Makin believes the industry needs to work proactively to “stop the rot” by improving load times and reducing the number of ads and the amount of ad tech deployed to serve them. He believes tighter controls on obtrusive ad formats should also be introduced, as should data solutions to increase the relevance of ads to consumers.
Mobile is the most affected channel for ad blocking, according to the Teads research, which shows that the majority of consumers find ads more intrusive on mobile devices – 71% of those with ad blockers installed on mobile devices say this. Nicolas Pochez, managing director UK and Ireland at mobile games developer Gameloft, believes that quality control is vital for mobile experiences.
“We approach the development of in-game advertising formats in the same way as the game itself, with an absolute focus on quality control,” he says. “One of the main considerations when developing in-game solutions is to integrate them as seamlessly as possible.”
Another approach is to incentivise the viewing of video as this “encourages gamers to watch video ads through to completion,” according to Pochez.
Getting around ad blockers
Native and ‘in-stream’ content are methods of bypassing ad blocking technology.
Last year, online video platform Brightcove launched Lift to defeat ad blockers by delivering a TV-like ad experience for viewers which integrates content with the ad so that it is “stitched together in one stream” and “presented immediately” to avoid a “lumpy experience”, according to Luke Gaydon, vice-president of OTT solutions at Brightcove.

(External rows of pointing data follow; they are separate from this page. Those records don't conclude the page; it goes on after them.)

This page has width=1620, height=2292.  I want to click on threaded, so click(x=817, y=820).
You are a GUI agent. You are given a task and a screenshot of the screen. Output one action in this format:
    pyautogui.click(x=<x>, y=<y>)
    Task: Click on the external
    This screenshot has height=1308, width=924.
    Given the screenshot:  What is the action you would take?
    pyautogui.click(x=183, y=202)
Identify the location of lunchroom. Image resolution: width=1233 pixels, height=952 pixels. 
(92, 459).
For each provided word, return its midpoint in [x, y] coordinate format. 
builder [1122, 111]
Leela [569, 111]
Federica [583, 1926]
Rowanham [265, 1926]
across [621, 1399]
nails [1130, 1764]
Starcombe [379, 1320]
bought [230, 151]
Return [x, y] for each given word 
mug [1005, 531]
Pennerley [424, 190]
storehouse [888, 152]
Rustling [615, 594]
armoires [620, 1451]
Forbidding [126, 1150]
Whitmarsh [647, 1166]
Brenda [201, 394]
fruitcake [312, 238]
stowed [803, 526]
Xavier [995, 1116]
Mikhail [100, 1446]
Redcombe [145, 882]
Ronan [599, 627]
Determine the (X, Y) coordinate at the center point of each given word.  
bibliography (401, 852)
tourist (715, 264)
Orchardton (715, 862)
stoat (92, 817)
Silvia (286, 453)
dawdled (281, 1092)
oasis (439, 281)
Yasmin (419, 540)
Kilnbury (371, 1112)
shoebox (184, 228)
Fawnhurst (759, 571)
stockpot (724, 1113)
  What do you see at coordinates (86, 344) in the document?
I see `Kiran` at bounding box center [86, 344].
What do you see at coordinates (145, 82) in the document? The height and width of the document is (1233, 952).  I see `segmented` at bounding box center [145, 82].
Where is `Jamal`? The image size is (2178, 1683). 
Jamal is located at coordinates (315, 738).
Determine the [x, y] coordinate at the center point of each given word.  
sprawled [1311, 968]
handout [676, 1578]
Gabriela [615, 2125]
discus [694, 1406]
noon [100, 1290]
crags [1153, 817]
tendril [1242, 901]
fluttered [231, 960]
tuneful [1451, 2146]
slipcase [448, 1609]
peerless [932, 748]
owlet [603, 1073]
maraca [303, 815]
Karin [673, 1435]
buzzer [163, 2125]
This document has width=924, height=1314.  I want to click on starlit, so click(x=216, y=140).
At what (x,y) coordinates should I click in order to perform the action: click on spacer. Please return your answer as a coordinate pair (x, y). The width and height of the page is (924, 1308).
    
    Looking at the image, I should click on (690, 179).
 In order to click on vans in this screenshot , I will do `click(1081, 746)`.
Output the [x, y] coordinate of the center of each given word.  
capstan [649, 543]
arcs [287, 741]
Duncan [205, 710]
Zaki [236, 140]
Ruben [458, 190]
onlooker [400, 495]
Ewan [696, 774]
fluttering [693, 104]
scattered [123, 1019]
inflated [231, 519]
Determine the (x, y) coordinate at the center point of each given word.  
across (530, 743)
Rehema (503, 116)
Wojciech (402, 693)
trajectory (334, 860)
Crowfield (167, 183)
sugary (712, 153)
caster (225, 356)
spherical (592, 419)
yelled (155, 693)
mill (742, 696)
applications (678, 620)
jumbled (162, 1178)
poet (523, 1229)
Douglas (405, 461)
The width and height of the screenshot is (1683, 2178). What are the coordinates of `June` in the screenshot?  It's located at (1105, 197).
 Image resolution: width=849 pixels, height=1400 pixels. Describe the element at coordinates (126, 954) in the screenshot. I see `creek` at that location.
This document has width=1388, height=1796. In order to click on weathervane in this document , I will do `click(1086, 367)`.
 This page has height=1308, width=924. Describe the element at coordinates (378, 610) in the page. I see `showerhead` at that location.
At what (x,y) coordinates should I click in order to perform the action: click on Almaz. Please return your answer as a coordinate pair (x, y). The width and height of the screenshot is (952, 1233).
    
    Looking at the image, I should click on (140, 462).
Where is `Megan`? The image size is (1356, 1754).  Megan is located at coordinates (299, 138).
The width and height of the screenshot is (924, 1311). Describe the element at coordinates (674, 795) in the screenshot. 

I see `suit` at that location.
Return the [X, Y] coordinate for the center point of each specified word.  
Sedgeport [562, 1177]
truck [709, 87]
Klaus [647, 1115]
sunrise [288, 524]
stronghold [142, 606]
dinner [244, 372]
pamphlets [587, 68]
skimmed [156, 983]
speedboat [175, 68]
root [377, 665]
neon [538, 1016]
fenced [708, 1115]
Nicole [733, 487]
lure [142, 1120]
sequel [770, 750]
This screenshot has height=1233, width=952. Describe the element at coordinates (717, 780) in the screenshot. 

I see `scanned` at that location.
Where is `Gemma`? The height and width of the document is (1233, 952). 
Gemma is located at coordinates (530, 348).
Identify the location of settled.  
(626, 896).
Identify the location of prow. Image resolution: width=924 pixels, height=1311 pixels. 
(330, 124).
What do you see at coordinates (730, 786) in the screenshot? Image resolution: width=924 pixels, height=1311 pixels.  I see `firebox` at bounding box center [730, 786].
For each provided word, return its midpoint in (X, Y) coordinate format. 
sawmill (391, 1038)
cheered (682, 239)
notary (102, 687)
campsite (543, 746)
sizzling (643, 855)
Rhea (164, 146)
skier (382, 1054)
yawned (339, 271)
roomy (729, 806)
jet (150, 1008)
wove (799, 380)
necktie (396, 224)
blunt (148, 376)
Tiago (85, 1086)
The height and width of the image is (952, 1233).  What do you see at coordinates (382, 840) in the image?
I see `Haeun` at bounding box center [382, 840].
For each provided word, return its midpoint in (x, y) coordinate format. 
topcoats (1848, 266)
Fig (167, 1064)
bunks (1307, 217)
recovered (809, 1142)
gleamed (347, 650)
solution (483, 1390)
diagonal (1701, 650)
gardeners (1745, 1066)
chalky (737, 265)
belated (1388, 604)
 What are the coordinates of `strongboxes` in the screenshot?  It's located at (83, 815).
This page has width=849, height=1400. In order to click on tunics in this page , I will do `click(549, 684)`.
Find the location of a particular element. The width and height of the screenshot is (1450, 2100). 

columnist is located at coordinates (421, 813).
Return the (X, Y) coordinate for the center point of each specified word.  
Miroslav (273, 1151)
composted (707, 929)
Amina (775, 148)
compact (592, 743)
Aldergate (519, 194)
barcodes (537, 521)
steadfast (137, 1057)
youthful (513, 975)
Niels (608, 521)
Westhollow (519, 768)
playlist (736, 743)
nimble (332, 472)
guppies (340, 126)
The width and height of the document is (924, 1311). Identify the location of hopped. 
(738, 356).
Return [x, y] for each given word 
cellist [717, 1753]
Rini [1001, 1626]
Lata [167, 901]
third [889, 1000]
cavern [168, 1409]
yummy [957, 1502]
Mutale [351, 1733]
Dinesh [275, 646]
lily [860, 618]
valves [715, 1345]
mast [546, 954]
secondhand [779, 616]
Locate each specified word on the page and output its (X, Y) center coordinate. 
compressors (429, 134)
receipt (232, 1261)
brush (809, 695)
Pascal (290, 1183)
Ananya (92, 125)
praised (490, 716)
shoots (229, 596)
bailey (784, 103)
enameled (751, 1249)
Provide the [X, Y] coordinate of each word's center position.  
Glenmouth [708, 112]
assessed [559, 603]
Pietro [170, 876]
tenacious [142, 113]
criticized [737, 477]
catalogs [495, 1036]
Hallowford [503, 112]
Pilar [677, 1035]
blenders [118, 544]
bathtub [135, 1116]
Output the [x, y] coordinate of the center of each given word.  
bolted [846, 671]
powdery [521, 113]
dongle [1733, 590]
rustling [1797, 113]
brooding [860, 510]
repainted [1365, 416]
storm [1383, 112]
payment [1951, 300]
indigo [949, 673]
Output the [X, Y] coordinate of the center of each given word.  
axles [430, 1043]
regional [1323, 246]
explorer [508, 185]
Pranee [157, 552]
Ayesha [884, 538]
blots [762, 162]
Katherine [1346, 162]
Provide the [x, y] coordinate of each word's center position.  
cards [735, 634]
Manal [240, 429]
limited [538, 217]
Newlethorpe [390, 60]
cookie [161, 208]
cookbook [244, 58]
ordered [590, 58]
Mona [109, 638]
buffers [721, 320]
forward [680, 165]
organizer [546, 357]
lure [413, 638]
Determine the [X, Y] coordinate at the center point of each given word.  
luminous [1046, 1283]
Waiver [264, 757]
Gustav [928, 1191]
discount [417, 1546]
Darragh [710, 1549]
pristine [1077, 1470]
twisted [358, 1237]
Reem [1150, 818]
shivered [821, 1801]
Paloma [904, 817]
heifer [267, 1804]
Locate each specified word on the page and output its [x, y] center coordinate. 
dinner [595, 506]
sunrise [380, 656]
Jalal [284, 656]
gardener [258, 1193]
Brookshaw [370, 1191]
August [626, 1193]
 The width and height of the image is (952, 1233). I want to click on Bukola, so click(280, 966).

Ad blockers look for a call or request from an ad server and block that from happening, but with Lift the request is being made in a different point where it is not possible to block it, therefore the ad is able to play.
It is not just about tricking the system, Gaydon claims. He says the technology removes “those jarring moments where there is a mismatch in terms of quality between ad content and [actual] content”.
Brendan Murphy, product manager of Video at Vox Media, which owns brands such as The Verge and Vox.com, uses the technology and claims to be able to deliver “a mobile ad experience without compromising user experience”.
Native content is another option as the Teads research shows that native video formats are perceived as less intrusive. Nearly half (48%) of respondents say that pre-roll on mobile is intrusive compared to only 23% who say this about in-article native video, rising slightly to 24% for desktop or laptop viewing.
However, this does not necessarily mean that all marketers should rush to use this type of content. “We should deploy native solutions but do it carefully and well,” advises Makin at IBT. “We need to think about the brand and messaging and, crucially, think about how this relates to our audience.
“Publishers should find the relevance between brand and reader and leverage it. Importantly, if there isn’t [a connection], no matter how hard they look, how creative they are and how much money is on the table, then they should walk away.”
Taylor at Teads does not believe “everything will become native” but says ads will become “more intuitive to the form and the function of the device of the screen” a consumer is viewing.
Ad blocking might not be the internet apocalypse it was predicted to be last year but marketers should still be looking at how this affects the need to make video ads as creative as possible, and ensure they fit the content around them as well as the screen the end user accesses it on.